- Brief 1
Render the rows between the line holding "at (57, 167)." and the line holding "incoming-message: Okay so thats mana’s 10:34 am is", inclusive, as a JSON list of strings with one string per line and blank lines omitted.

A multi-layer braided preform stack thickness build up with respect to a single layer thickness is not directly proportional. The change in total braid stack thickness can be quantified using nesting factor [14, 15]. Thickness reduction of (±45°/0°)₅ braided layup due to nesting was ~21% with a final stack thickness of ~1.95 mm. In addition, during preforming of OWB layup the fibre tension consolidates the braid structure and the braid stack thickness reduces further. The final dry preform thickness was 2.27 mm with four layers of winding. Preform thickness reduction due to nesting for the (±60°/0°)₇ and (±45°/0°)₃ was about 18% and 19% respectively. Despite layer nesting, large resin rich area was observed from microscopy image within braided stack of OWB structure due to lack of surface coverage (Fig. 5).

Fig. 5

Tube wall cross section images of (a) Over wound braid (OWB) layup [(±45°/0°)₅/90°₄]_T (b) Triaxially braided quasi-isotropic (TQI) layup [(±60°/0°)₇]_T

Composite tube wall thickness was measured at 16 different points and average values were used for calculation. Specimens were analysed using matrix digestion method for fibre volume fraction (FVF) according to the standard ASTM D3171 [16]. The fibre and void volume fraction for the composite tubes are presented in Table 1. Specimen dimension for the fibre volume fraction analysis was minimum 20 mm × 20 mm. As the (±45°/0°)₃ preform did not have full surface coverage, the FVF was comparatively less (58% ± 1.8) than other constructions. In addition, as the braid structure was open and the positions of the layers in a stack were changed to distribute the fibre tows around the surface, local FVF will be non-homogeneous. This can be observed from the Fig. 6a microscopy image that shows significant thickness variation around the specimen. Resin rich areas can be observed on the wall which will decrease the local FVF. The cross section image also shows consolidated thicker wall section with higher local FVF. Void volume fractions (VVF) for all types of tubes were less than 2%.

- Information provided
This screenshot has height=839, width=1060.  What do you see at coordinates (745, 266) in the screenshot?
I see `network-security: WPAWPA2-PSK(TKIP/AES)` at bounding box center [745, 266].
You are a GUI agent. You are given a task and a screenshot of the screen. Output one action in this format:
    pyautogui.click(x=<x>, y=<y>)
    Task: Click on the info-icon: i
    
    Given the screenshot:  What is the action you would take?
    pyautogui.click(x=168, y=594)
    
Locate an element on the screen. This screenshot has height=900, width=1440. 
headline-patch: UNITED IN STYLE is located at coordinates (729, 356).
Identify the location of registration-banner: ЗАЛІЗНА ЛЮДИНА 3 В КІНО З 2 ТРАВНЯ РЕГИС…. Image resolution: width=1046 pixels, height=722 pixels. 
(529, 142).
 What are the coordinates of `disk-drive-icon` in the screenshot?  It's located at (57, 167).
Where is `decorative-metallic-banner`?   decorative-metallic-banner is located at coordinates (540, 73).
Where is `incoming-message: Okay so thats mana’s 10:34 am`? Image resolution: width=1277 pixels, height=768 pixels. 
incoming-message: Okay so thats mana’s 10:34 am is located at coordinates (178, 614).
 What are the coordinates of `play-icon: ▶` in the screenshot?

- Brief 2
Reproduce the passage on braided composite tubes word for word between "A multi-layer braided" and "coverage (Fig. 5).", inclusive.

- Written response 1
[
  " What are the coordinates of `disk-drive-icon` in the screenshot?  It's located at (57, 167).",
  "Where is `decorative-metallic-banner`?   decorative-metallic-banner is located at coordinates (540, 73).",
  "Where is `incoming-message: Okay so thats mana’s 10:34 am`? Image resolution: width=1277 pixels, height=768 pixels. ",
  "incoming-message: Okay so thats mana’s 10:34 am is located at coordinates (178, 614)."
]

- Written response 2
A multi-layer braided preform stack thickness build up with respect to a single layer thickness is not directly proportional. The change in total braid stack thickness can be quantified using nesting factor [14, 15]. Thickness reduction of (±45°/0°)₅ braided layup due to nesting was ~21% with a final stack thickness of ~1.95 mm. In addition, during preforming of OWB layup the fibre tension consolidates the braid structure and the braid stack thickness reduces further. The final dry preform thickness was 2.27 mm with four layers of winding. Preform thickness reduction due to nesting for the (±60°/0°)₇ and (±45°/0°)₃ was about 18% and 19% respectively. Despite layer nesting, large resin rich area was observed from microscopy image within braided stack of OWB structure due to lack of surface coverage (Fig. 5).